The BMI was introduced in the early 19th century by a Belgian named Lambert Adolphe Jacques Quetelet. He was a mathematician, not a physician. He produced the formula to give a quick and easy way to measure the degree of obesity of the general population to assist the government in allocating resources. In other words, it is a 200-year-old hack.

[…]

There is no physiological reason to square a person’s height (Quetelet had to square the height to get a formula that matched the overall data. If you can’t fix the data, rig the formula!).

You can think of BMI as a very early public health algorithm. By packaging it up as a population-level health measure it topologically resembles an ‘app’ — a process with a consistent input, process and output that promises a certain kind of insight. It’s so simple to calculate with so few datapoints that it’s irresistible for anyone with population level health stats and a colonial mindset to implement. You can read the NPR article for more info on all the ways it distorts but for me just the fact that the unit of measurement is the same as it is for paper — weight per distance squared, so kg/m^2 or g/m^2 respectively, maybe indicates how silly it really is.

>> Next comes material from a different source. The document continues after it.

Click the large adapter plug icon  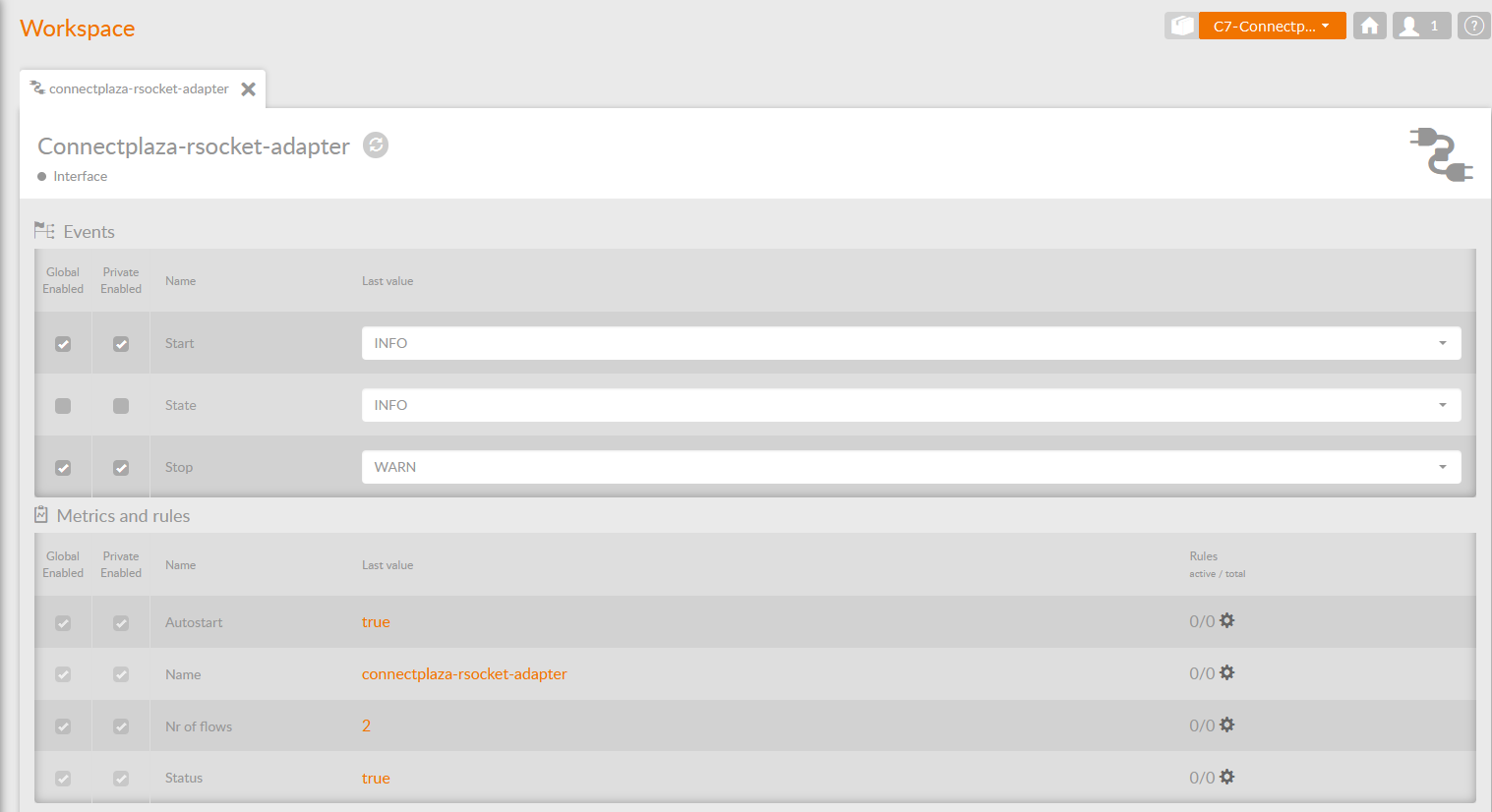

Public health wants to improve population health through diet and exercise, and of course I agree those are good things. But how do you really make those things easier? You improve availability and reduce cost of fresh food and vegetables, reduce car use and improve air quality, fund grassroots sports activity, fund community spaces so there’s free things to do locally that aren’t just going to the pub, improve food culture and 1,001 other things. The fact that fresh fruit and veg is so unaffordable that voucher schemes have been introduced to address it is absolutely shocking to me. And the local projects focussing on food sovereignty are in a constant battle for funding and with local councils over rezoning to be able to literally grow food to keep people alive.

BMI is a really concrete example of Goodharts Law, which states that “When a measure becomes a target, it ceases to be a good measure”. Even if by some stroke of the imagination, we had a perfect metric that measured what BMI is meant to do, applied to individuals it is a complete nonsense. The way it is applied by the NHS concretely shifts the blame from population-level failure to create healthy and livable cities onto yet another personal fault that disproportionately, of course, affects the poorest and most marginalised. This gross logic is how shoplifting is now being spun using the medicalised language of disease as “an epidemic”, as if people simply trying to stay alive is the disease and capitalism is the cure.

The tech industry has done an awful lot of work to make tech seem like a neutral force that just processes information into other forms. Without the enormous power of capital and state to force these technologies upon us, maybe they’d wither and die. FitBit’s popularisation of 10,000 steps a day, a goal fabricated by a Japanese company to sell pedometers and then sent global by an Silicon Valley company selling pedometers (but attached to the internet) comes to mind.

Here lies the power of representative technology. By creating fundamentally unsound abstractions of social problems, giving them authoritative sounding names, and using the power of a state or corporation to roll them out over large areas, it casts a kind of spell which reframes real tangible structural things with real causes into something more like a generalised religious or moral duty. A non-representative approach asks simply how I can make my neighbourhood a healthier place to live. And the answer to that is definitely not simple.